**Records for this exercise**

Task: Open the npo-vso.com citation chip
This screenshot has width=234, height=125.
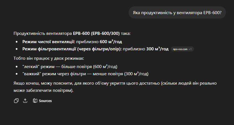Action: pos(180,49)
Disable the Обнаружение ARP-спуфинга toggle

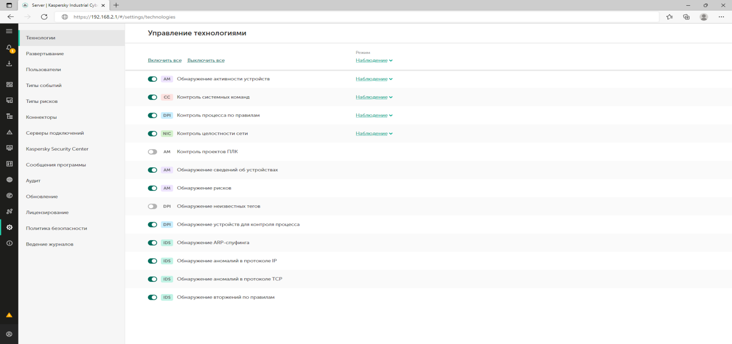point(153,243)
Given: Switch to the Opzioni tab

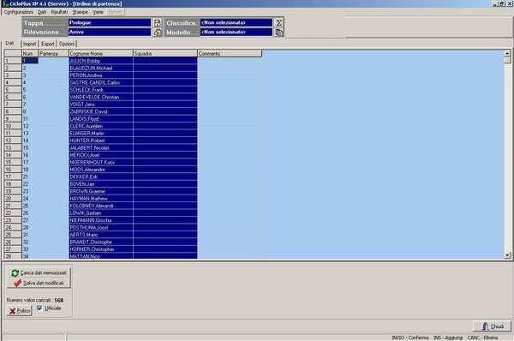Looking at the screenshot, I should [67, 44].
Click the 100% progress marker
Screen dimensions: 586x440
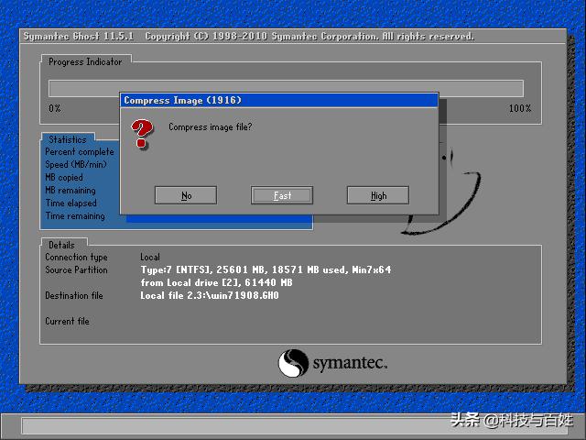(x=519, y=108)
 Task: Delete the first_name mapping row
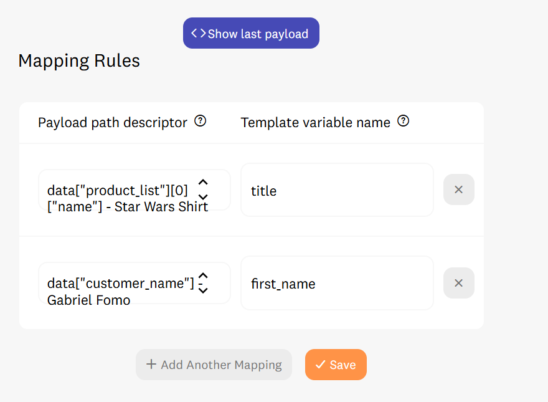458,283
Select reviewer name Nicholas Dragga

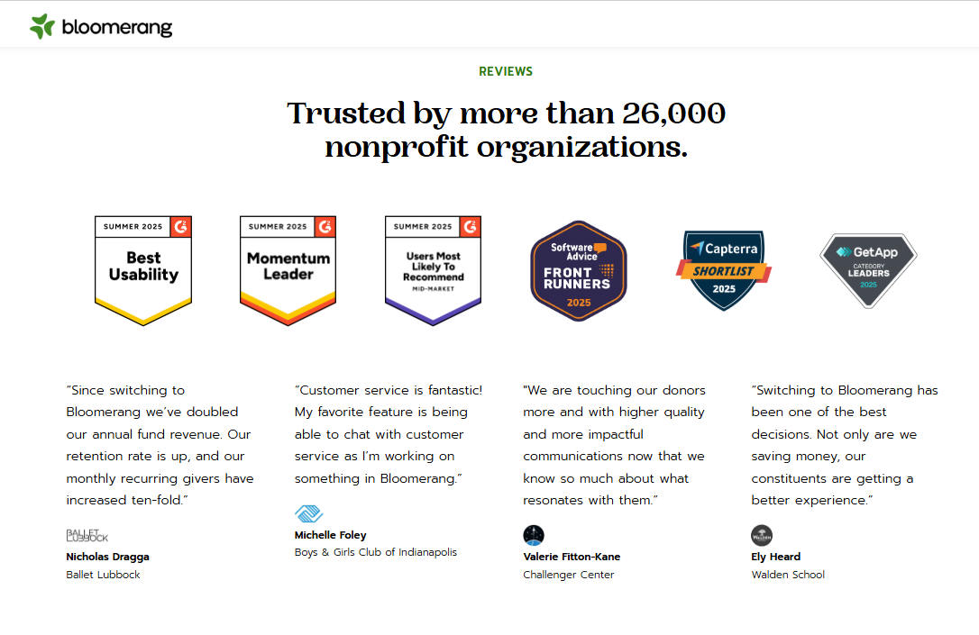[x=107, y=557]
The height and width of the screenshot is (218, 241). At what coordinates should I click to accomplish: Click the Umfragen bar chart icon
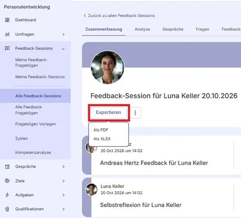coord(7,34)
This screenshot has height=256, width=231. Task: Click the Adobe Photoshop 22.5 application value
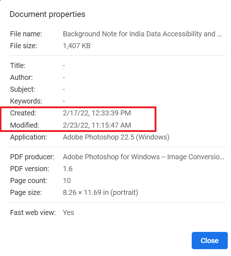116,137
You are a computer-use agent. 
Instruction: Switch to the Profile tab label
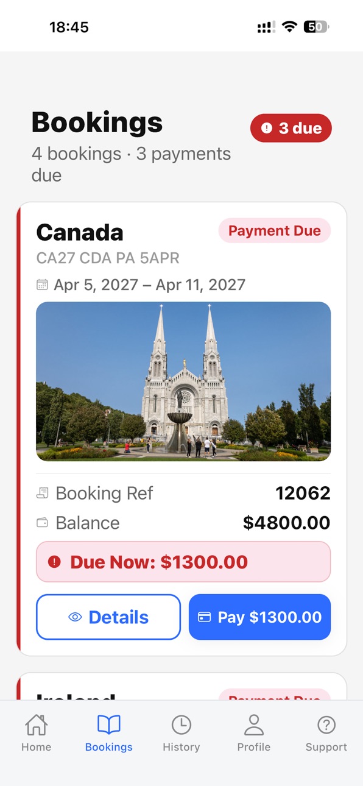tap(254, 747)
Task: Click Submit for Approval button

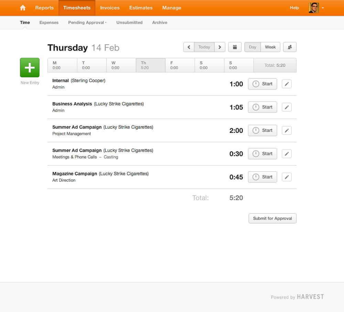Action: (272, 218)
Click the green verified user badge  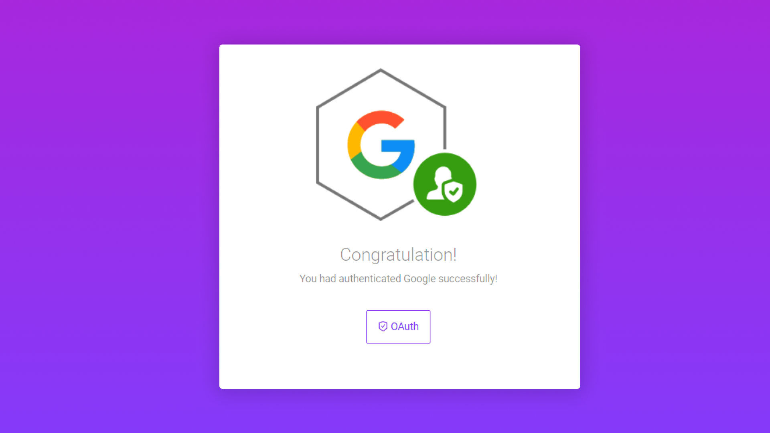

**To do**
Reproduce exactly the lines from the one containing "You are a computer-use agent." through the last line of the records, both included, leaving out every picture.

**Problem solution**
You are a computer-use agent. 
Instruction: Switch to the Profile tab label
tap(254, 747)
Task: Click Submit for Approval button

Action: (272, 218)
Click the green verified user badge  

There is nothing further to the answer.